■ PROBLEM STATEMENT ■
All entries must be extracted exactly, with nothing added or dropped.

[SOURCE MATERIAL Boundary: Start]

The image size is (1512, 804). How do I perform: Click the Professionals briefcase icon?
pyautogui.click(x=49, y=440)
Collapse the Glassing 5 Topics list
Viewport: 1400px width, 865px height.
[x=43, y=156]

[SOURCE MATERIAL Boundary: End]

■ RESULT BELOW ■
The image size is (1512, 804). How do I perform: Click the Professionals briefcase icon?
pyautogui.click(x=49, y=440)
Collapse the Glassing 5 Topics list
Viewport: 1400px width, 865px height.
[x=43, y=156]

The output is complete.